* _ASSIGNED TASK_: Skip all pictures. Set down only the lines starting at the line containing "At what coordinates" and running to the end of the listing.

* _SUPPLIED INFORMATION_:
※

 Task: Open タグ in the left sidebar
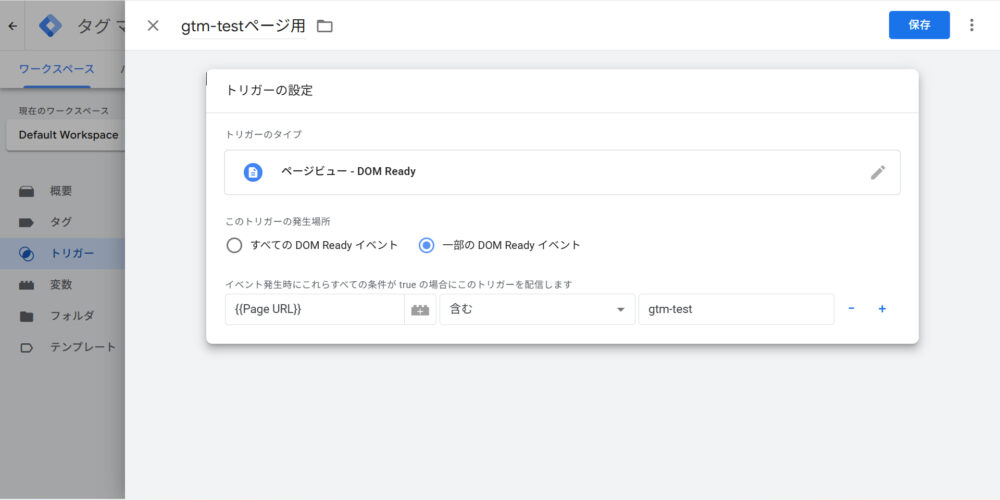(x=60, y=222)
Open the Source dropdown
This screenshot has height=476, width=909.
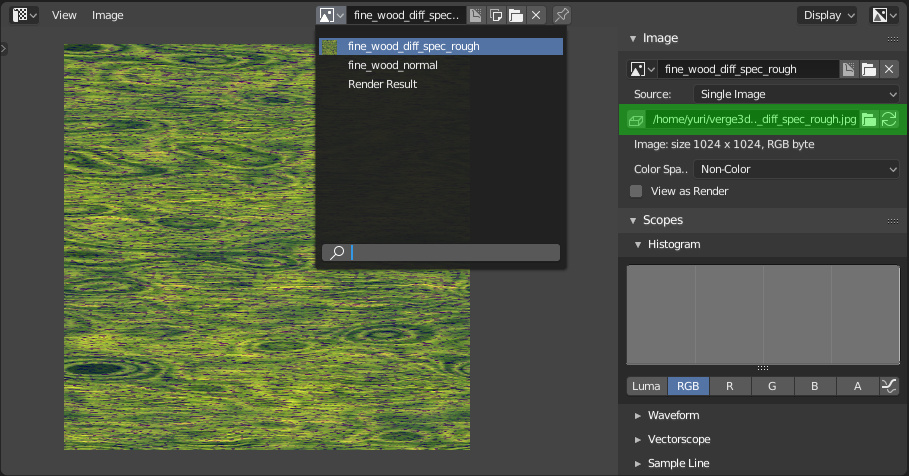coord(796,94)
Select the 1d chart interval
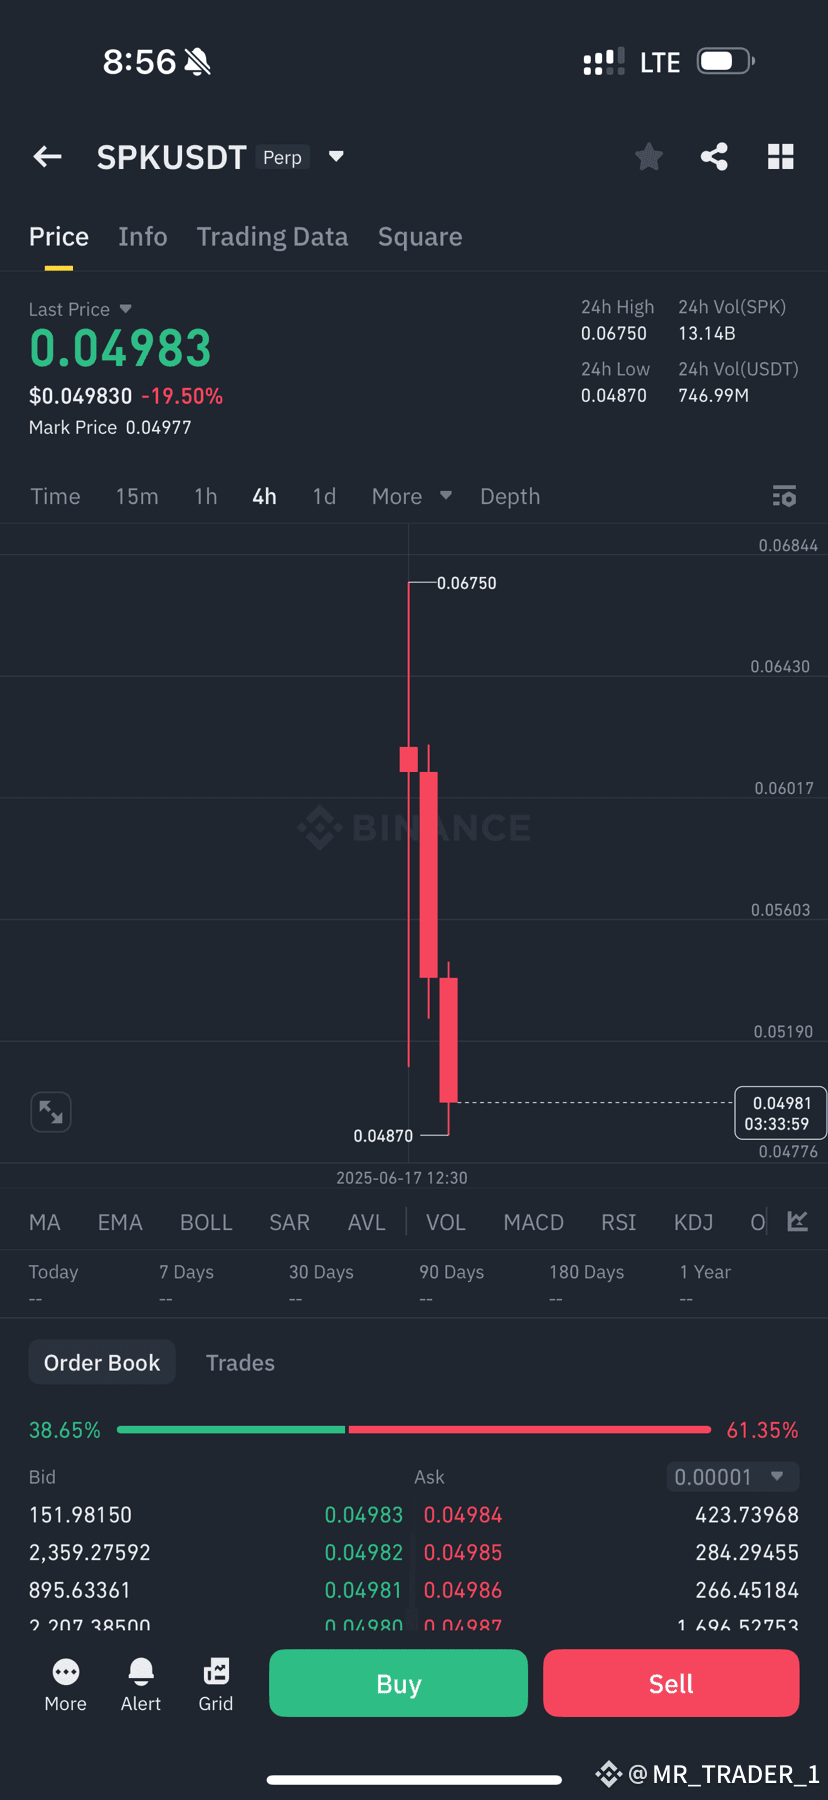This screenshot has width=828, height=1800. [323, 496]
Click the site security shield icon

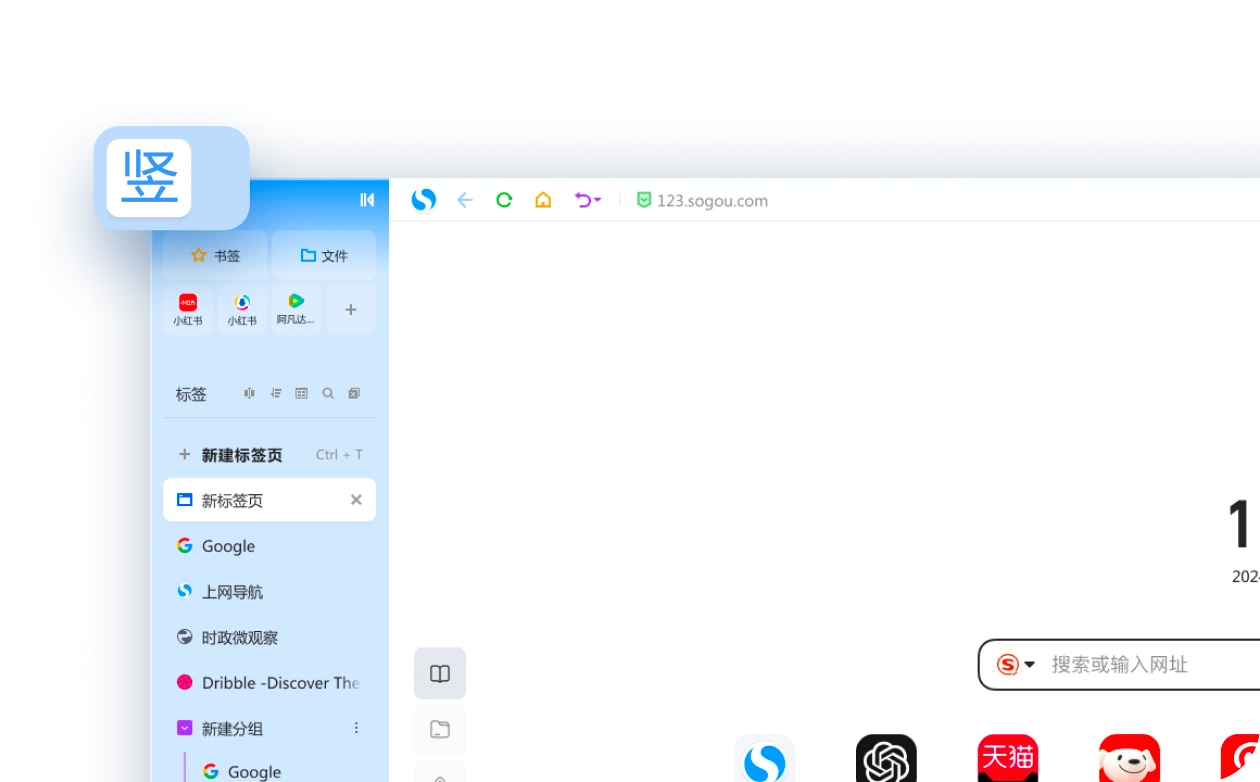click(x=643, y=200)
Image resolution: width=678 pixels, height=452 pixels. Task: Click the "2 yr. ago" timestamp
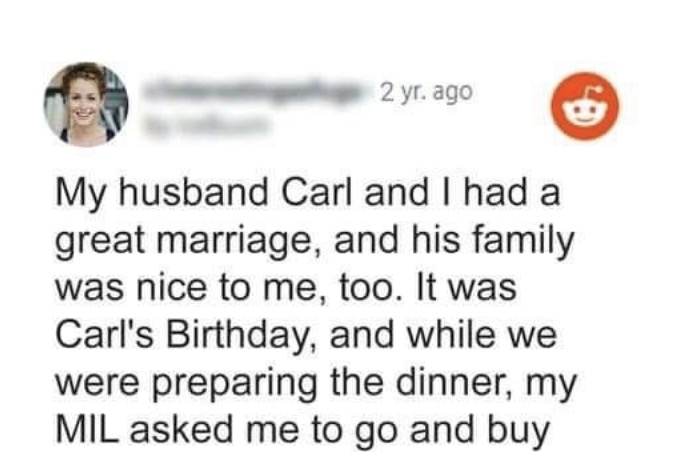[425, 92]
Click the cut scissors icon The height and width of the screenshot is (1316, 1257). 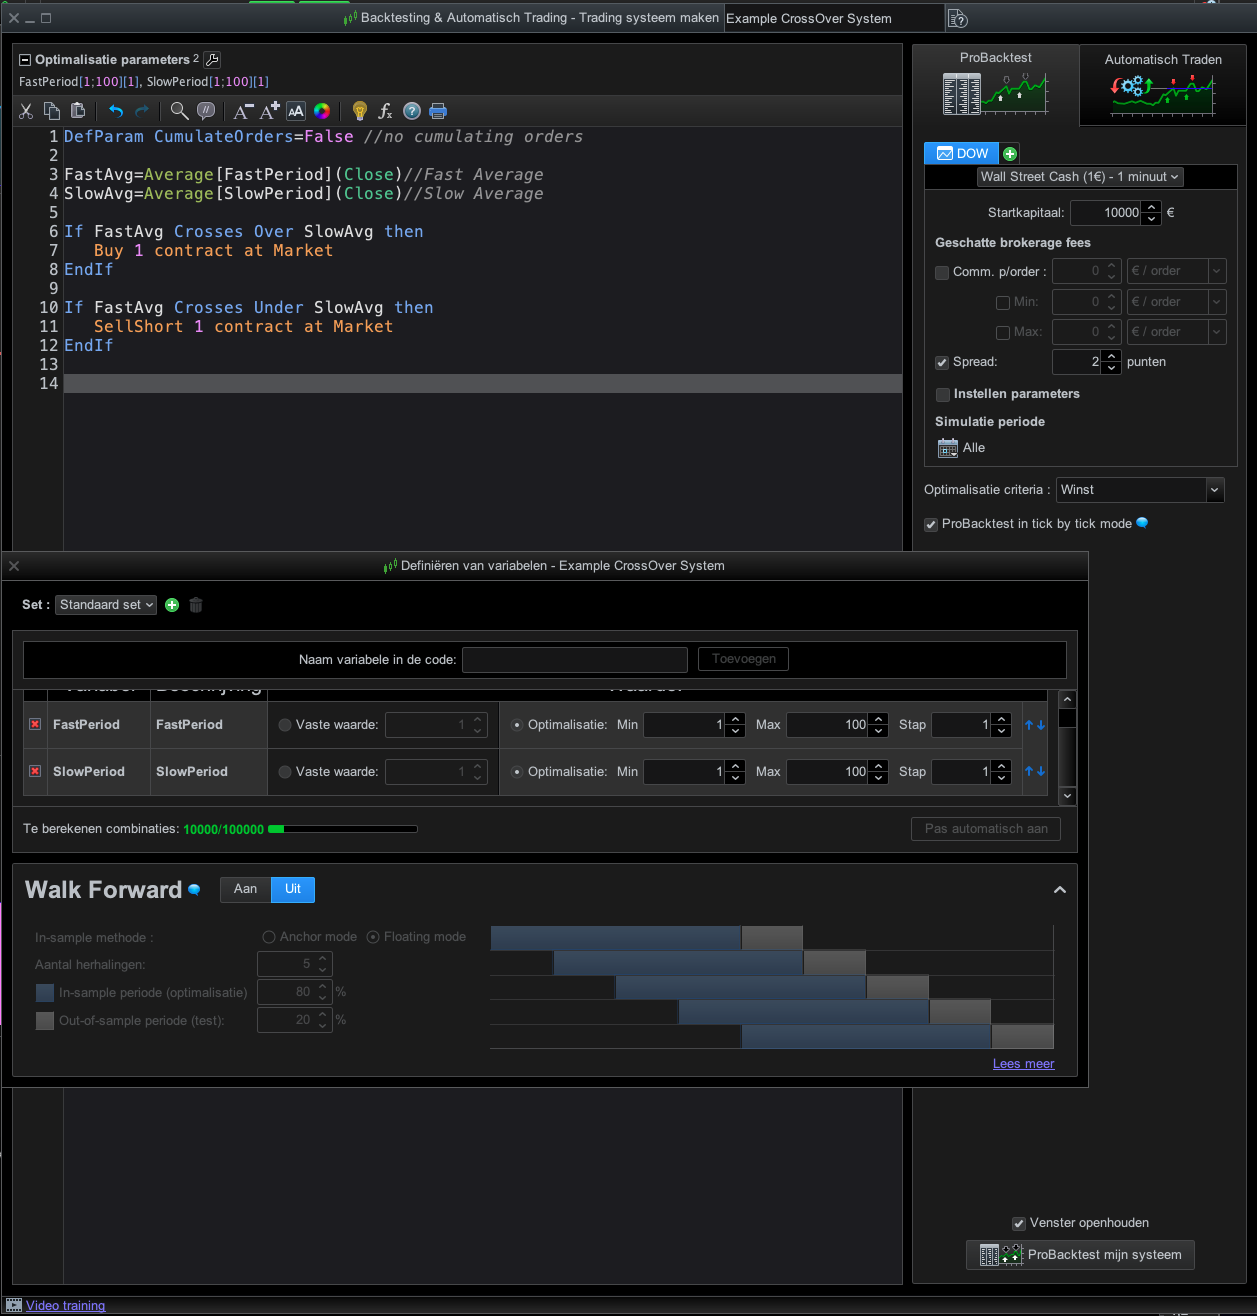pyautogui.click(x=26, y=111)
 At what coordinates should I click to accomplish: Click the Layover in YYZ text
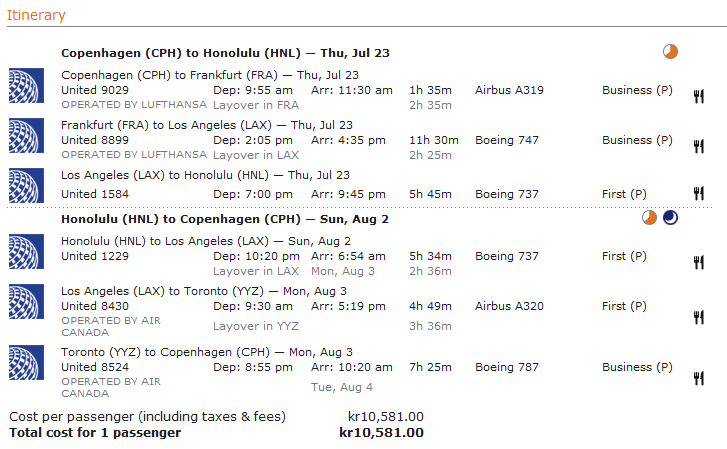(256, 326)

※

* _EXERCISE SOLUTION_:
 At what coordinates should I click to accomplish: Click the Layover in YYZ text
(256, 326)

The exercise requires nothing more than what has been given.